WHAT YOU NEED TO DO ::
Among the entries below, please repeat exactly and only the lines from the line containing "Yorum (25, 832)" to the line containing "Bahis Siteleri (36, 1639)", both lines included.

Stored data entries
+---+
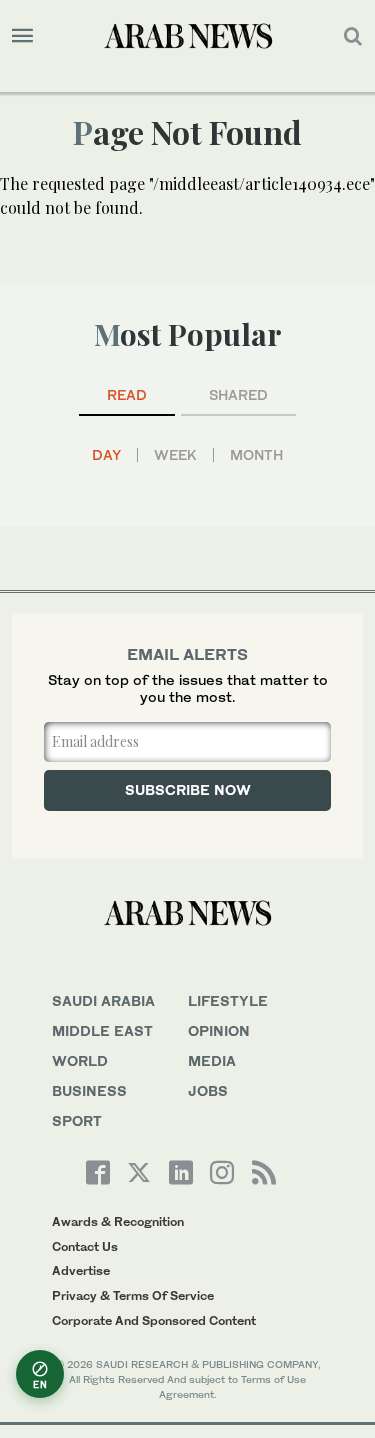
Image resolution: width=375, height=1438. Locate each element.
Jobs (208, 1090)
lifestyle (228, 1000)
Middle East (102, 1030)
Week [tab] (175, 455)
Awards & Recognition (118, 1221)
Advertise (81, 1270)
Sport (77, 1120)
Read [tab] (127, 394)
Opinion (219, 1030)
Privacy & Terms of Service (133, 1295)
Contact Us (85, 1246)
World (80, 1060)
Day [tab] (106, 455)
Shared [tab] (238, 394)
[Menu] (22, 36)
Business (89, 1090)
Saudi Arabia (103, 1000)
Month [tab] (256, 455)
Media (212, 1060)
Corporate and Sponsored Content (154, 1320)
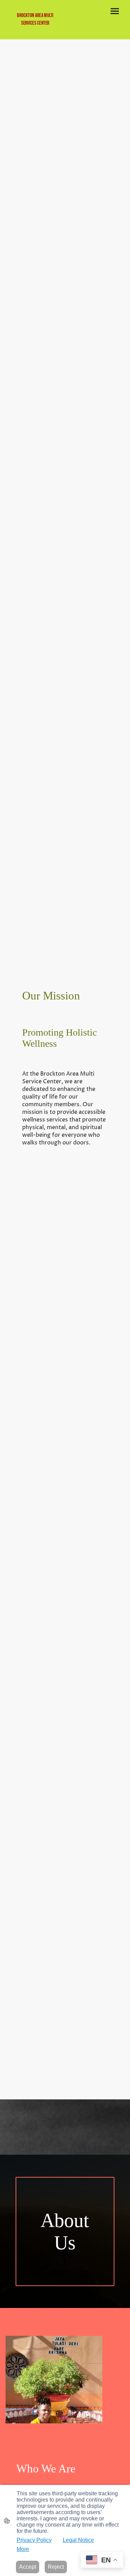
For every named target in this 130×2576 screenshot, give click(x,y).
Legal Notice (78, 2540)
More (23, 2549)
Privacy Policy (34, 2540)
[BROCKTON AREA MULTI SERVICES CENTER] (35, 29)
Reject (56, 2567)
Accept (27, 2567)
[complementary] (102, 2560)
+---+
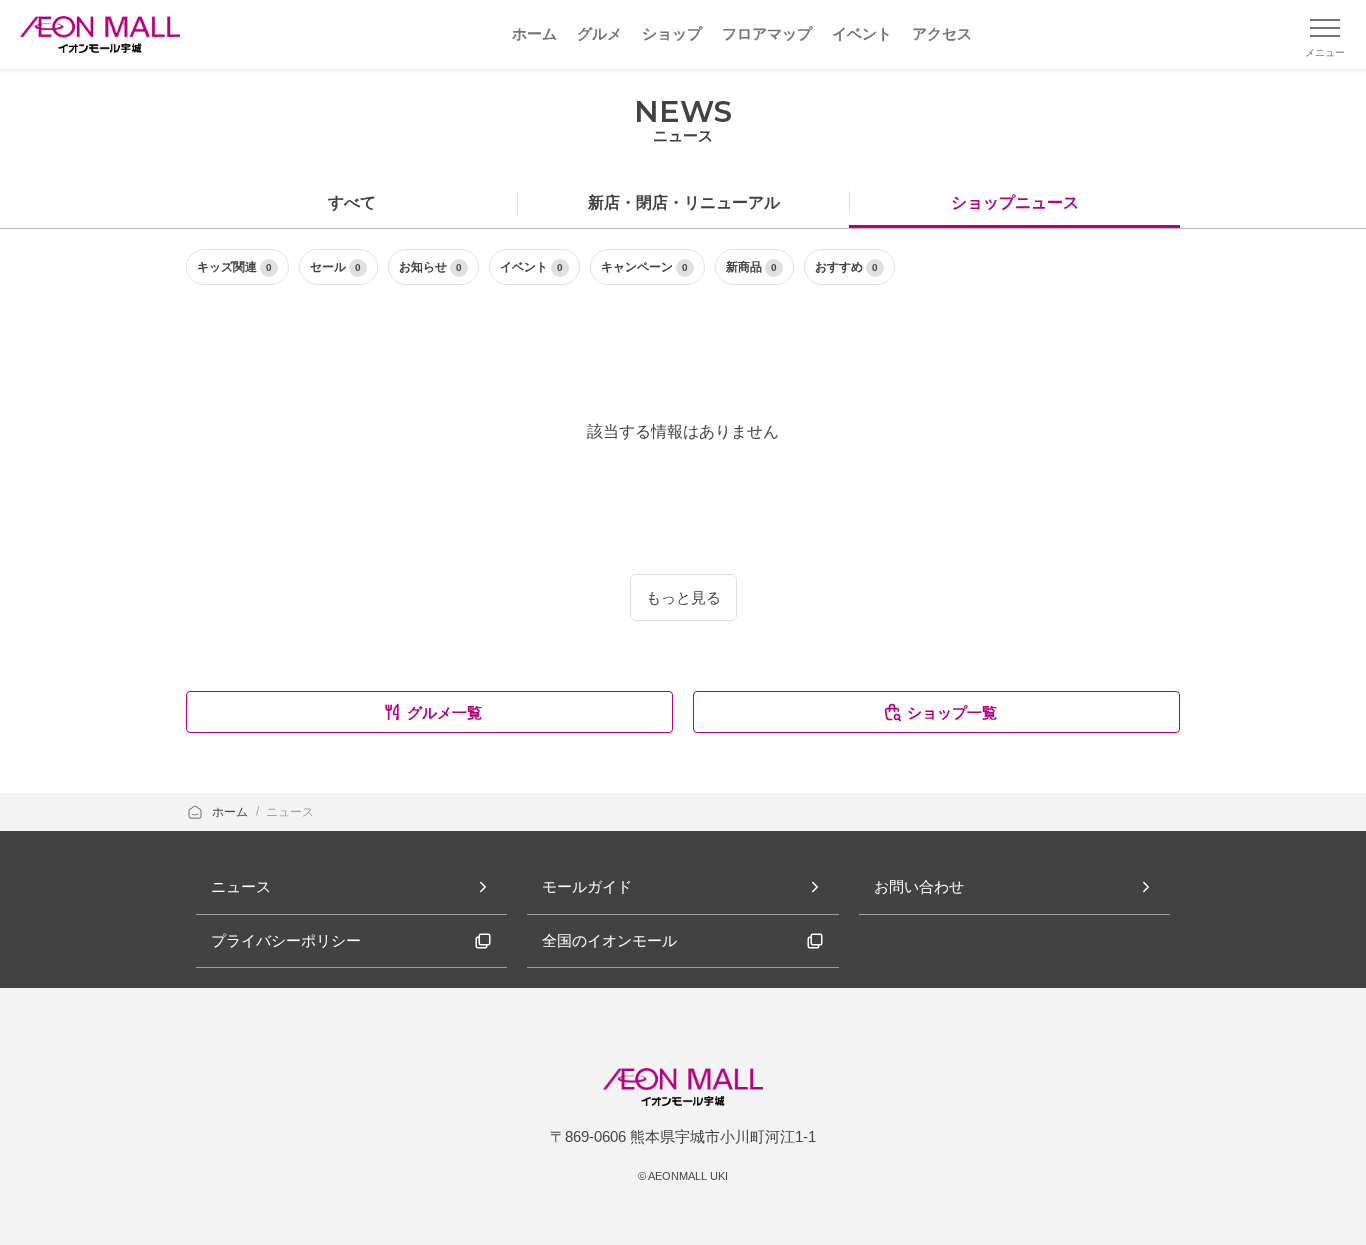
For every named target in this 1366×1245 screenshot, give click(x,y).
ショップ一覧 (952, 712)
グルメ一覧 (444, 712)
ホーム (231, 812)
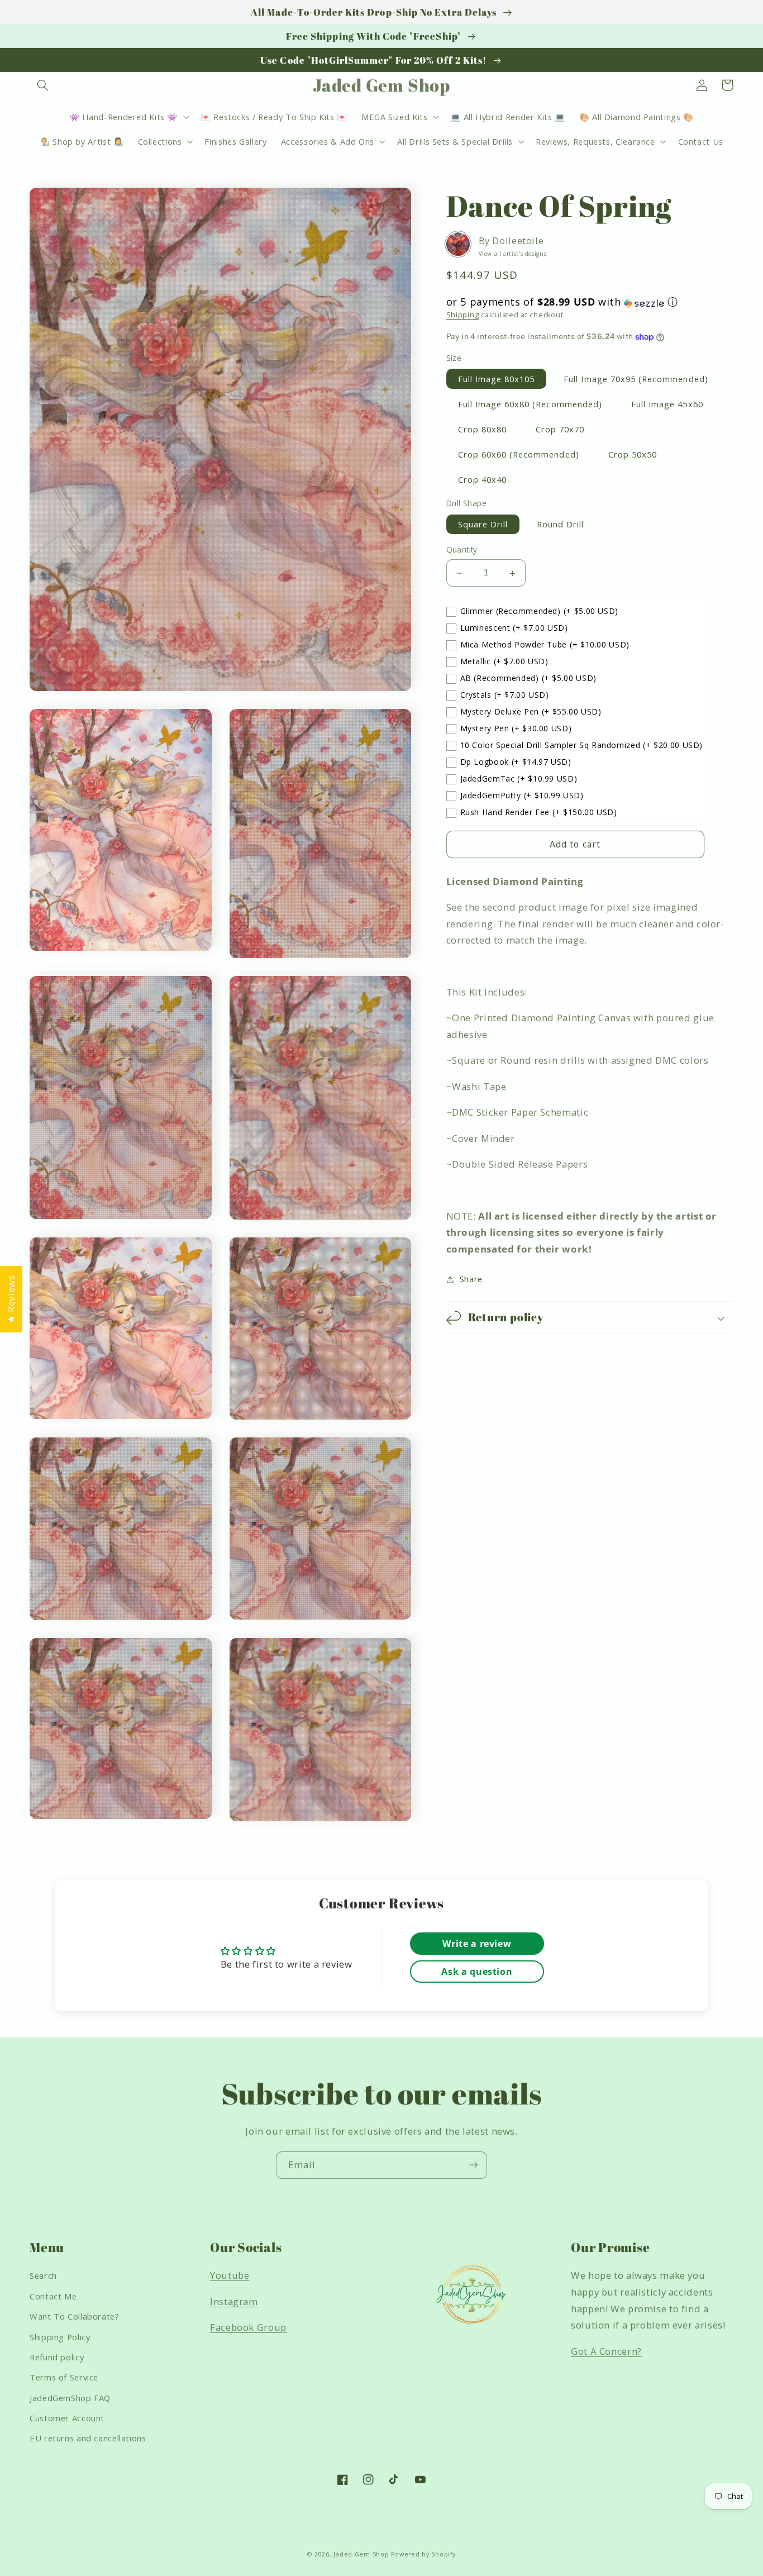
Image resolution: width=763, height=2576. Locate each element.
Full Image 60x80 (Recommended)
+---+
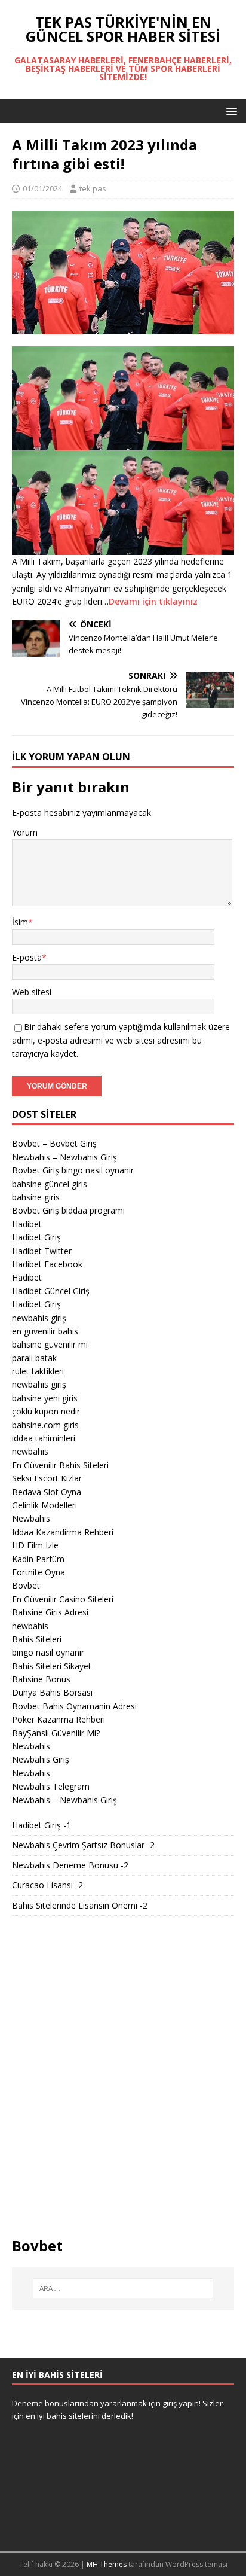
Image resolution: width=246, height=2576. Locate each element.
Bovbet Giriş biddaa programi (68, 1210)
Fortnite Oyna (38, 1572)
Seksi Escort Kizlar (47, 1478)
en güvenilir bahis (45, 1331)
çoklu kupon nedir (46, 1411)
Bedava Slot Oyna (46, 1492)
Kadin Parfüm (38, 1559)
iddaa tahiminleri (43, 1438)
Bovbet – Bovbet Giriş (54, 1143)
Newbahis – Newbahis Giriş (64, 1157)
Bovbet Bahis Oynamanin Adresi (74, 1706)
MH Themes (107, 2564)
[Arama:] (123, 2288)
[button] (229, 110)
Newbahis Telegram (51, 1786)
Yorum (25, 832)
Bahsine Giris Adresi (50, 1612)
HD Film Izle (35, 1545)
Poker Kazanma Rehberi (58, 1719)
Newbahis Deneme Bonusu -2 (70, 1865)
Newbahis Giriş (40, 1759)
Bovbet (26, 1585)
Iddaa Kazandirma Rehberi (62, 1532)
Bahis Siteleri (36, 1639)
+---+
WRITTEN SOLUTION ::
Yorum (25, 832)
Bahsine Giris Adresi (50, 1612)
HD Film Izle (35, 1545)
Poker Kazanma Rehberi (58, 1719)
Newbahis Deneme Bonusu -2 (70, 1865)
Newbahis Giriş (40, 1759)
Bovbet (26, 1585)
Iddaa Kazandirma Rehberi (62, 1532)
Bahis Siteleri (36, 1639)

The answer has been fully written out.